CS: How long have you been making music?
dM: I’ve been playing guitar since I was 14. I got more serious and started writing music at 16.
CS: How would you describe your sound?
dM: I guess what I'm feeling at the moment. Genre wise: folk, Americana, electronica, and unfortunately pop. I say unfortunately because I wish my music had a bit more of an edge to it. That's what I'm working for in my next project. I'm not sure how successful I will be since I'm the biggest sucker for melody.
CS: Any major influences in your musical style?
dM: I remember the first time I listened to Death Cab for Cutie. I was probably 14 and I remember thinking, "This is what great music sounds like." From there I've been inspired by artists like The Tallest Man on Earth, The Dodos, Frightened Rabbit, El Ten Eleven, and a huge cacophony of electronic acts.
CS: What is your writing process?
dM: With my first album I would come up with a riff or progression first, then the lyrics would come. Now, I'm trying to do the opposite. Come up with a melody and/or lyrics then let the instrumentation follow. It's an arduous process but I think it's improving the quality of my songwriting.
CS: What was your inspiration for 39 Summers?
dM: My parents. In the early 70's they traveled across the country in a VW van, driving from place to place until they ran out of money. Then they'd work odd jobs until they got enough money to travel again. Total hippie behavior. I was inspired by the way they devoted themselves to each other at a young age (22, my current age) and continued to be partners in crime. The title is a reference to how many summers they had been married to each other at the time the song was written. (Listen: here)
CS: What about Promises?
dM: Not as cool as 39 Summers. Most of my first album, Timezones & Oceans, is about the passionate, yet fleeting, means to an end, quality of young love. Promises is ridiculously upbeat and poppy but it's really about making all these lofty goals in the beginning of a relationship that you inevitably can't keep. (Listen: here)

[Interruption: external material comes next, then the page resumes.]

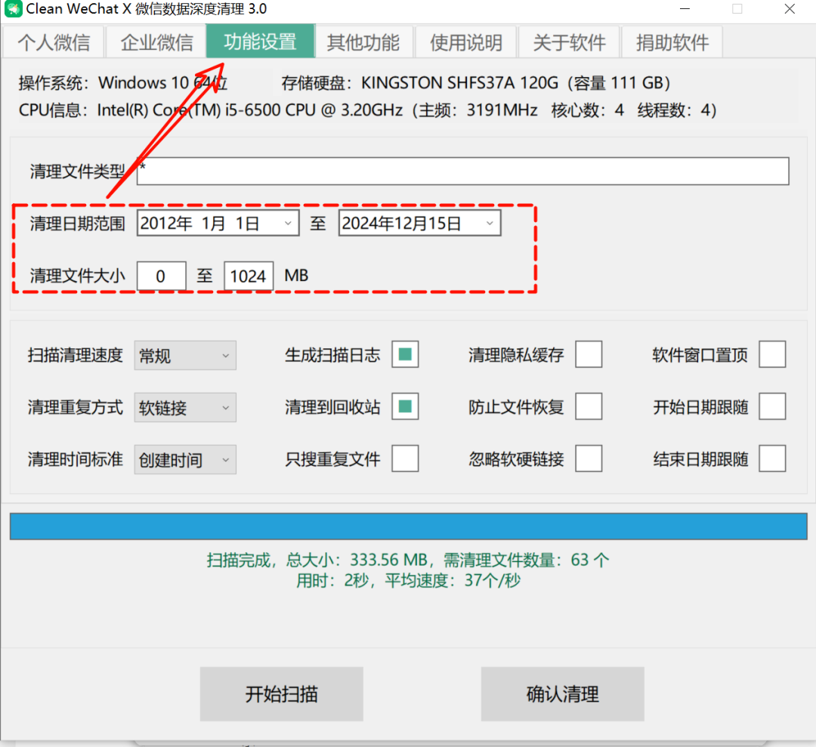Expand the 清理时间标准 dropdown showing 创建时间
816x747 pixels.
(184, 459)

CS: What's in the future for de Momper?
dM: That’s a good question. I'm currently working on material for another album. I recently moved to Los Angeles from Springfield, MO so I'm still in a transitional phase that isn't the best for working on music but I have creative bursts where I'll write a song or two in a day. I'm going to start producing music with my sister and her boyfriend in the near future, so that project might takeover my time musically. It's a bit up in the air at this point, but I'm fine with that.